Au-delà de ces préventions, il est essentiel d’unir les critères, les agendas d’action, pour accumuler les forces devant le monstre. Probablement la façon de voyager à cette époque est la confluence d’espaces d’articulation d’origines diverses et de codes dissemblables. Ainsi, la diversité de la sémantique peut agir sans censure sous des drapeaux similaires et avec des objectifs communs.
Pour renforcer l’orientation de cette organisation souple, il est essentiel d’ajouter un esprit déterminé de solidarité internationale stratégique avec les justes causes des peuples, avec des initiatives organiques tendant vers une intégration régionale souveraine et la répudiation manifeste des tentatives néocoloniales d’étouffer les projets des majorités délaissées.
L’université populaire ou rien
A l’issue de ce premier congrès international, le Président Maduro a ratifié la volonté du gouvernement bolivarien d’accueillir et de contribuer à la fondation de l’Université internationale de la Communication. Cet espace académique sera consacré à « la formation politique et technique et à l’analyse du discours pour générer des propositions capables de confronter les campagnes des entreprises et des institutions au service de l’incommunication, la désinformation et l’acculturation ».
Parmi les considérations fondamentales, l’accréditation des connaissances et des capacités existantes en matière de communication populaire et le renforcement du potentiel des médias communautaires et alternatifs sont prévus. L’installation de multiples sites dans toute la région a également été proposée, ainsi que la possibilité de programmes de formation itinérante et à distance.
Ces objectifs seront mis à l’épreuve par les efforts des secteurs impliqués dans le soutien de la participation populaire dans la conception de cette importante conquête sociale intégratrice, une Université de la Communication au service des peuples.

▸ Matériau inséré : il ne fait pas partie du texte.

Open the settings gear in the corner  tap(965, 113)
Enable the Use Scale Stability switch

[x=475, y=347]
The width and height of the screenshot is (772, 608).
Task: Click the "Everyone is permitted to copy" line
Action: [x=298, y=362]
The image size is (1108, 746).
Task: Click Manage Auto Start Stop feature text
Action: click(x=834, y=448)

Intégrer la communication dans la lutte sociale
Pour que la communication soit au service de l’amélioration de la vie – comme le Forum de la communication pour l’intégration de notre Amérique l’a déclaré dans sa présentation – il est impératif que les mouvements sociaux de la région intègrent dans le cadre de leurs luttes la demande de démocratisation de la communication. Cette démocratisation, bien qu’incluant traditionnellement la création de nouveaux médias, la demande de licences, de fréquences, de financement public et de formation, ouvre la porte à l’idée d’un activisme de communication permanent, dans lequel les peuples communiquent et se communiquent. C’est précisément dans cette direction qu’Ignacio Ramonet a envoyé un message lors de la cérémonie de clôture, qui a symboliquement brandit un téléphone portable comme une arme appelant à l’activisme des communications de masse.
Cet activisme, en revanche, est essentiel lorsque les dictatures, comme dans le cas le plus récent du régime putschiste en Bolivie, appliquent des blocus de l’information et ordonnent la persécution des journalistes.
Protestation mondialisée, mondialiser la proposition
Le Congrès international de Communication est la réponse communicationnelle de la gauche issue du Forum de Sao Paulo à l’agression multidimensionnelle du néocolonialisme dans la région. Une réponse qui devra nécessairement construire des ponts avec d’autres collectifs et articulations du monde progressiste pour résister aux râles d’un monde capitaliste dangereusement blessé à mort.
Les gens le crient dans la rue, la protestation est mondialisée. En même temps, la proposition doit être connue et mondialisée. Nous, les communicateurs populaires de la planète, sommes appelés à cette tâche.